Het voorjaar is nu echt begonnen. Niet alleen ligt 21 maart net achter ons, tevens konden we eind maart genieten van enkele zomerse dagen. De korte koude periode begin februari, is vergeten. Op de fiets naar en in Meijendel spitste ik mijn oren voor nieuwe vogelgeluiden. En daar was voor mij de eerste fitis. Afgestapt was ik aan het genieten van boomklevers toen ik werd verrast door de fitis. Het fitis maatje de tjiftjaf was al enkele weken aanwezig en nu met velen. ‘Maatje’ omdat ze zo op elkaar lijken en na elkaar ons land weer binnenkomen. De zomergasten! Het wachten is nu op de zwartkop en daarna de rest. Mijn favoriete seizoen de lente. Elk jaar weer opnieuw een eerste keer. Een reeks voorjaarswandelingen (of fietstochten), in normale jaren met de Vogelwacht nu vanwege Covid-19 in je eentje, is de manier om de zomergasten één voor één te ontvangen en dus (opnieuw) te leren kennen.
Mijn allereerste zwartkop heb ik daaraan te danken. Ik weet niet meer welk jaar het was, een flinke tijd geleden in ieder geval. Wel weet ik nog waar dat was: links (vanaf de Delftse binnenstad gezien) aan het einde van de Korftlaan, in de bosschages tegenover wat nu het plas-drasgebied is. Bijzonder dat ik precies op die plek dit jaar, het was halverwege maart, mijn eerste Cetti’s zanger hoorde. Die is hier trouwens gebleven, het is de laatste decennia een jaarvogel geworden. Met dank aan de klimaatverandering.

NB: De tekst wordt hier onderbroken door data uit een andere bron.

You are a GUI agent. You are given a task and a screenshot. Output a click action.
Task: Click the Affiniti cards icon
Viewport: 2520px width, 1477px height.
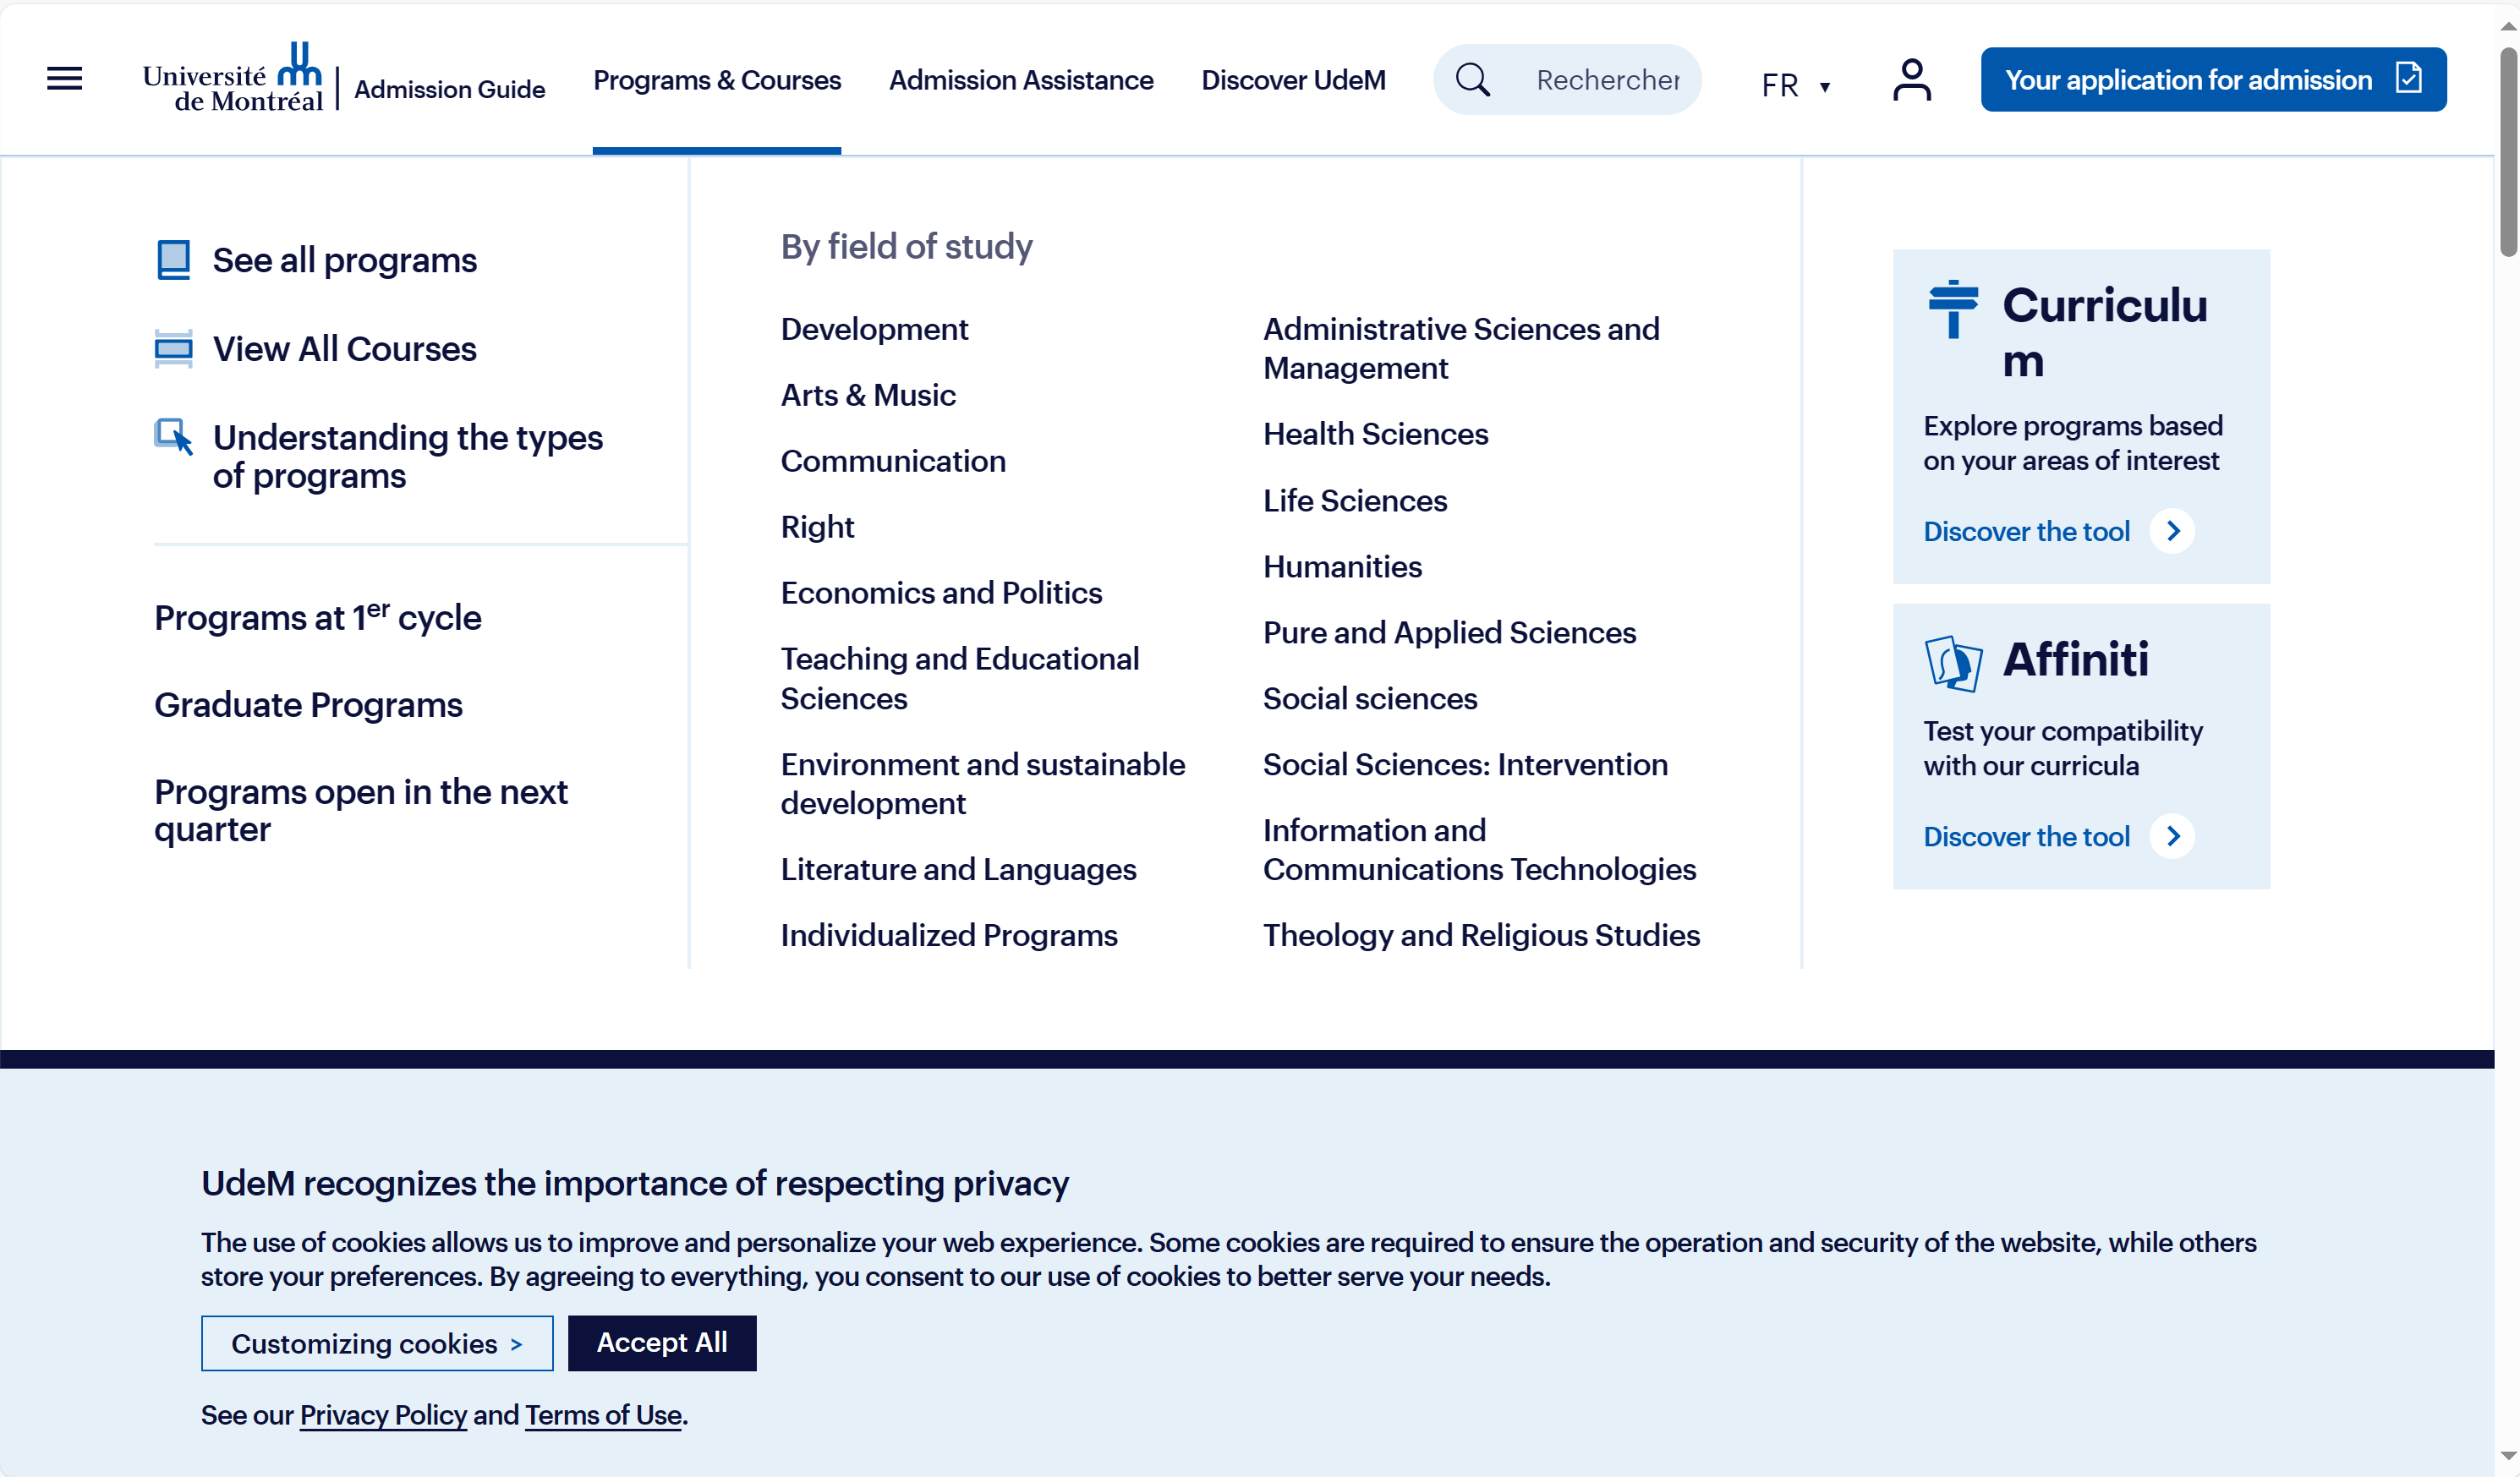point(1952,662)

Mijn allereerste Cetti’s zanger hoorde ik in de Biesbosch, minder lang geleden als mijn eerste kennismaking met de zwartkop. De Cetti’s zangers zijn in Nederland flink in opmars maar de Biesbosch is echt zijn hotspot. Een gebied waar ik graag kom. Zowel in de Biesbosch als in Meijendel ben je nooit alleen, meer liefhebbers weten deze plekken te vinden. Maar een stukje lopen of fietsen doet wonderen als je wat rust en ruimte zoekt. Het weer zal niet altijd zomers blijven, maar dat moet niemand ervan weerhouden zelf aan het voorjaarswandelen te gaan. Ontvang die zomergasten!